Let’s start by considering two extreme examples of subsets of $\{1, 2, \ldots, n\}$

$S_1 = \{1, 2, \ldots, r\}$

$S_m = \{n, n-1, \ldots, n - (r-1)\}$,

where $|S_1| = |S_m| = r$. The smallest element of each of these subsets is given by

$\min(S_1) = 1$

$\min(S_m) = n - (r-1) = n - r + 1$

and therefore we have $1 \leq \min(S_i) \leq n -r + 1$ for every $i \in \{1, 2, \ldots, m\}$. While there’s only one subset of $\{1, 2, \ldots, n\}$ whose smallest element is $n - r + 1$, there is more than one subset whose smallest element is $1$. If one can compute the number of subsets whose smallest element is $k \in \{1, 2, \ldots, n - r + 1\}$, then one has solved the problem.

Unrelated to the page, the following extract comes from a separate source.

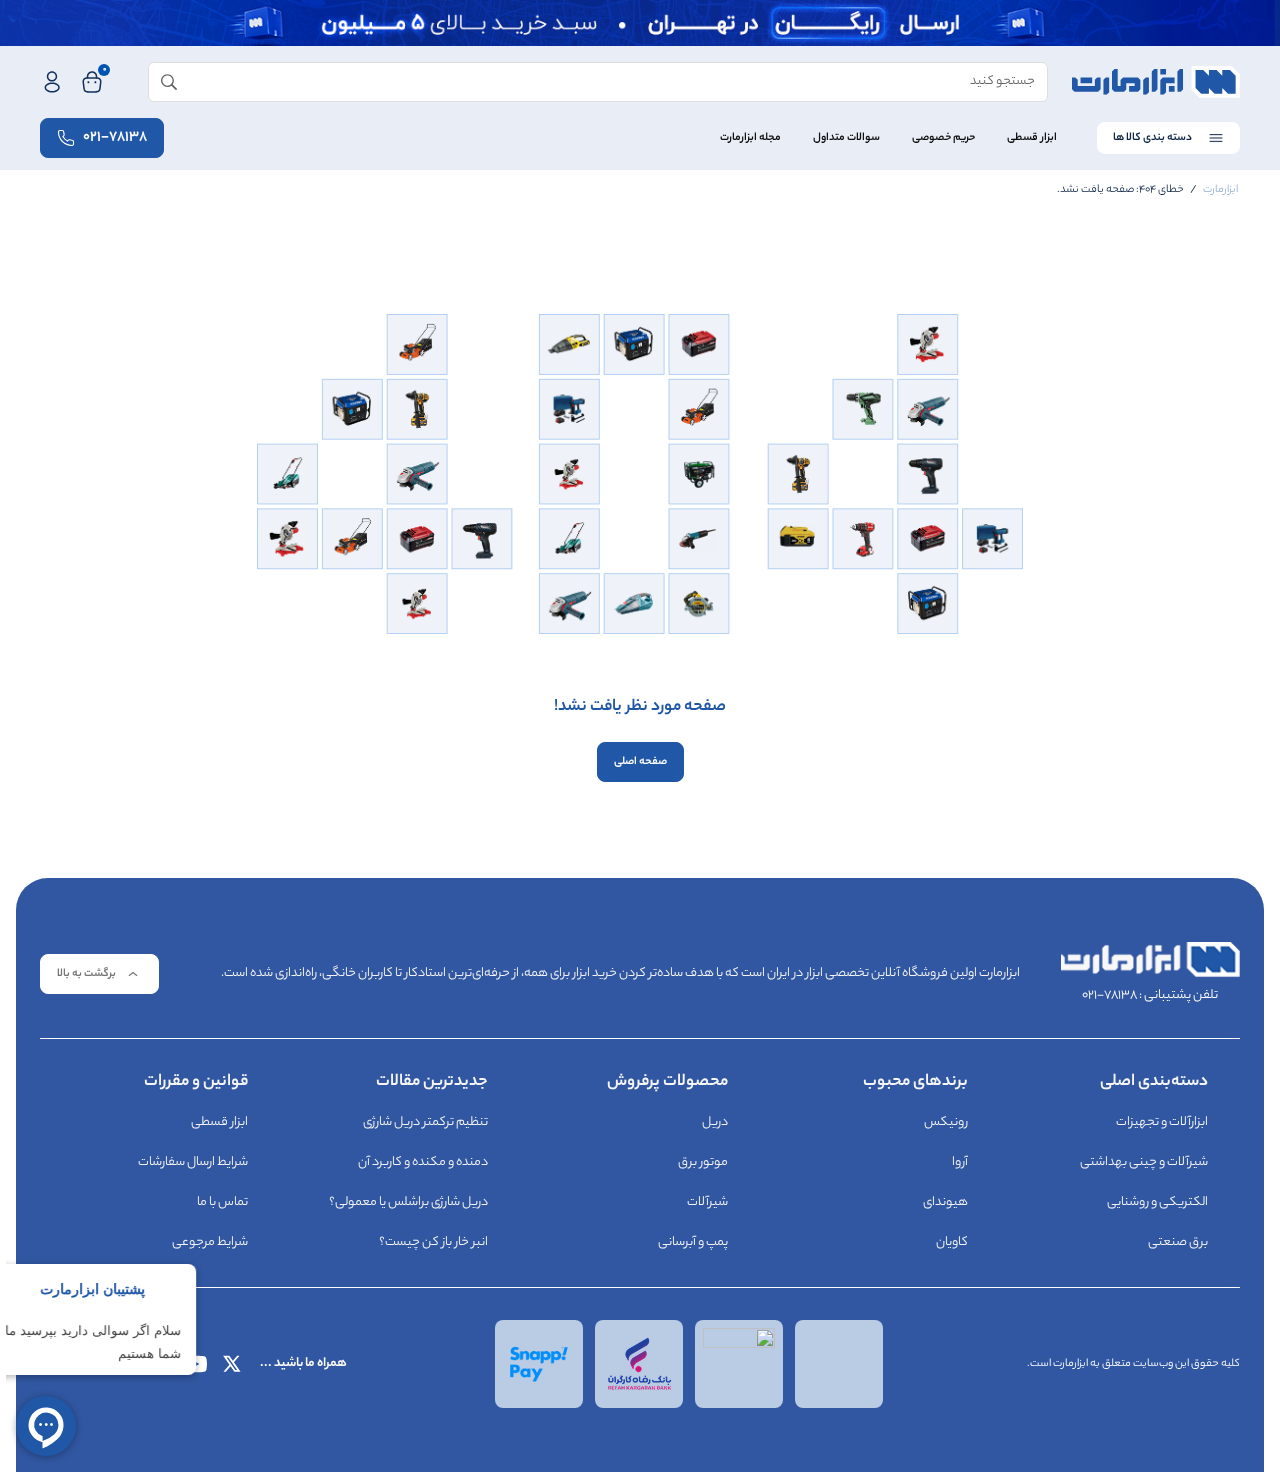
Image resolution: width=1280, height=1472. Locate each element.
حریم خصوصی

Let’s now consider all subsets (of $r$ elements of set $\{1, 2, \ldots, n\}$) whose smallest elements are $1$. How many are them? If the smallest element of each of these sets is $1$, then the remaining $r-1$ elements of the subset must be elements of set $\{2, 3, \ldots, n\}$, whose cardinality is $n-1$, and therefore we have

$\displaystyle \binom{n-1}{r-1}$

such subsets. If we consider all subsets whose smallest elements are $k$ (where $k \in \{1, 2, \ldots, n-r+1\}$), then the remaning $r-1$ elements of these subsets must be elements of set $\{k+1, k+2, \ldots, n\}$, whose cardinality is $n-k$. Therefore, there are

$\displaystyle \binom{n-k}{r-1}$

subsets whose smallest elements are $k$. Note that if $k = n-r+1$, we have

$\displaystyle \binom{n-(n-r+1)}{r-1} = \binom{r-1}{r-1} = 1$

subset only, as I had mentioned above. Since we now know how many subsets with a specific smallest element there are, we can compute $F(n, r)$ by taking the weighted average

$\displaystyle F(n, r) = \frac{\displaystyle\sum_{k=1}^{n-r+1} k \binom{n-k}{r-1}}{\displaystyle\sum_{k=1}^{n-r+1} \binom{n-k}{r-1}}$.

The denominator should me equal to $m = \binom{n}{r}$, and I have proved that already (I am not going to type the proof here because it’s a bit cumbersome). However, I can’t do much with the numerator. I am stuck. If you have any ideas, let me know.